SET EXERCISE:
Answer these questions from the review of Angel episodes below:
(a) Which two episodes does the review say are handled far less deftly?
(b) Which two episodes does it call genuinely creepy?
(c) Under whose rules was Wesley brought up?

At times, though, things are handled far less deftly, namely in the episodes She and War Zone. Angel – who, besides being inhuman, is a rich white man who, despite resolutely failing to charge the vast majority of his clients and having no other apparent source of income, lives in spacious quarters and drives a snazzy car – approaches, in one, oppressed women and, in the other, poor black children forced into a gang to survive the vampires attacking them. Each time, those in the group, at first, and rather reasonably, doubt Angel's ability to help them. And, each time, Angel proves that he can help anyone and everyone, regardless of their problem or situation, boiling the prejudices and difficulties against the groups into handily punchable opponents. The episodes aren't awful, but they both feel oversimplified and leave Angel a white knight with armor so bright and pure that it ends up defying belief, ironically making what could have been the show's grittiest episode (War Zone) into one of its most uncomplicated and superheroesque.

Most episodes, though, fair far better, thriving on the show's darker atmosphere and more adult tone. Many, like I Fall to Pieces and I've Got You Under My Skin, are genuinely creepy, even terrifying, to an extent that I can't remember anything on Buffy being. Others, like the Ring, are simpler but no less effective, while some – such as Eternity and the absolutely stunning Somnambulist – create incredible character arcs and portrayals in just forty minutes.

All of that's not even mentioning Five by Five and Sanctuary, the season's two Faith episodes, taking place immediately after Faith flees from Buffy. These two are made entirely of the rare moments when absolutely everything comes together, humor and tension and terror and more, to make something astounding. Faith, by this point, is utterly insane and utterly deadly, and her every moment is fantastic, but it's the conflicting reactions of Angel and Wesley that make the arc. Angel, the do gooder with the past of atrocities, can let no one go, can never acknowledge that there is a point after which redemption is impossible. Wesley, meanwhile, was brought up under the harsh and specific rules of the Watchers Council, and even that's before what Faith does to him in Five by Five.

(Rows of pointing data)
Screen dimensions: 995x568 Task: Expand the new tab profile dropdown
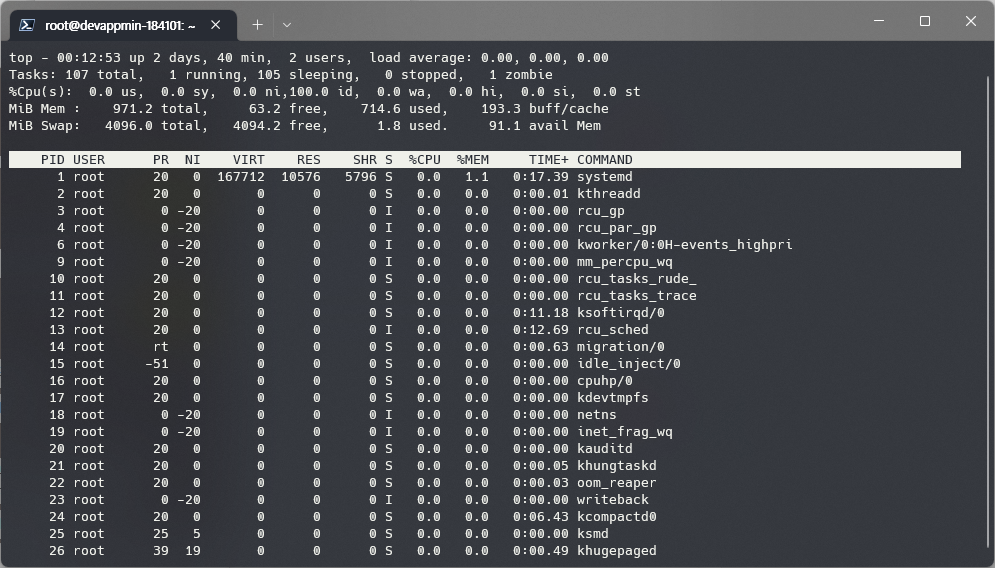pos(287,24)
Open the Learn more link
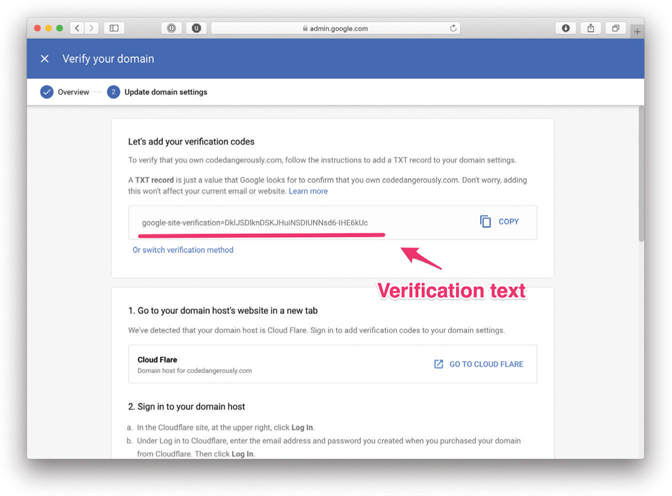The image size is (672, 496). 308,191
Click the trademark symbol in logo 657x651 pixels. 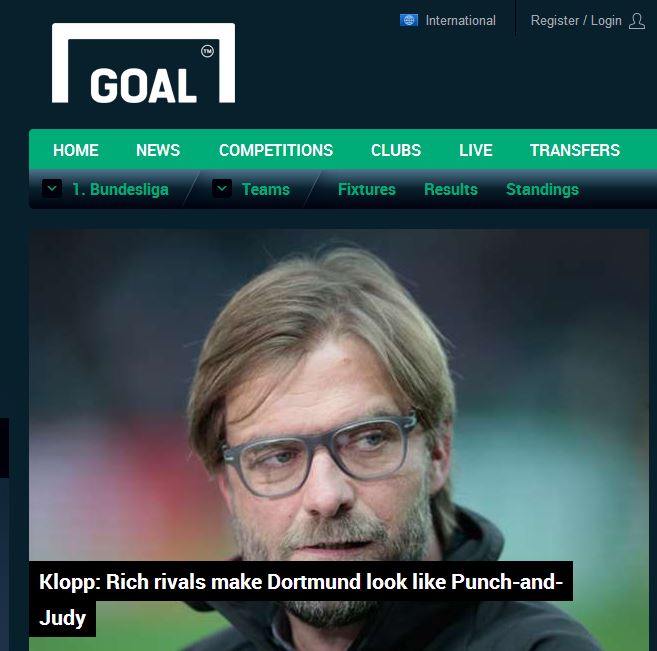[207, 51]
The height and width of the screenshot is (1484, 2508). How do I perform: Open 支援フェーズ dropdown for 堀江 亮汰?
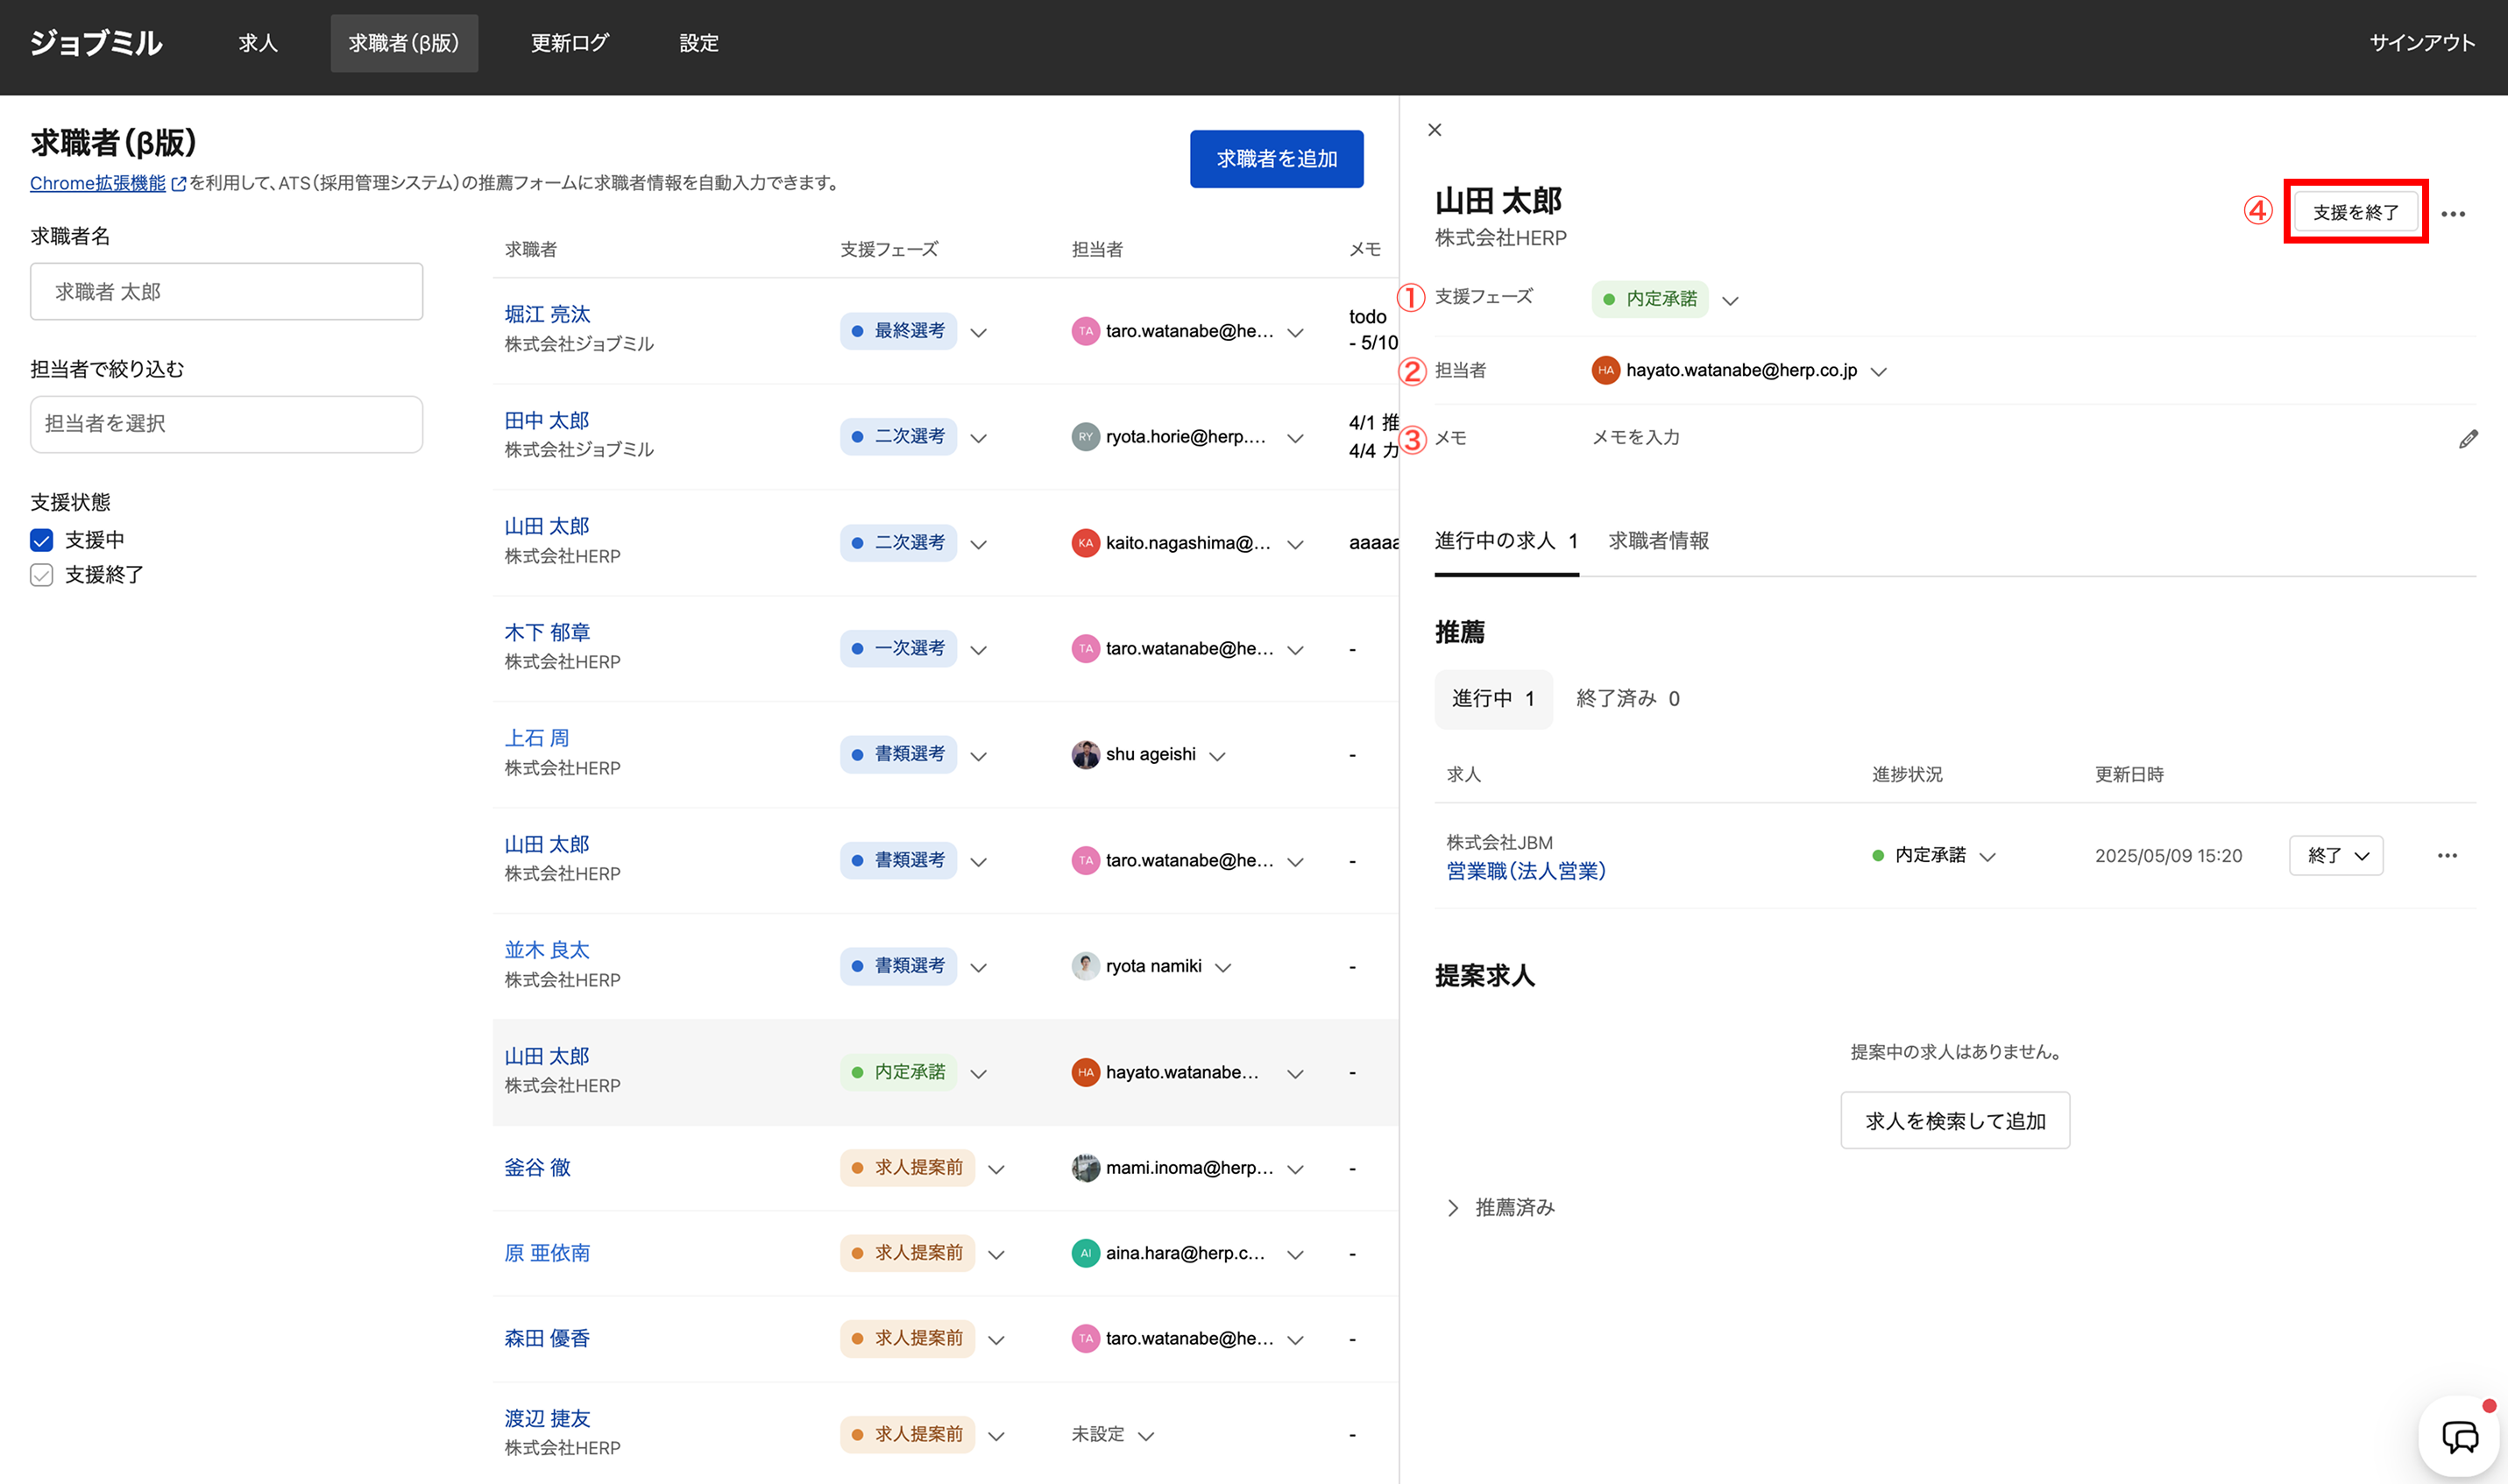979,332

FINISHED ANSWER:
(a) She and War Zone.
(b) I Fall to Pieces and I've Got You Under My Skin.
(c) The harsh and specific rules of the Watchers Council.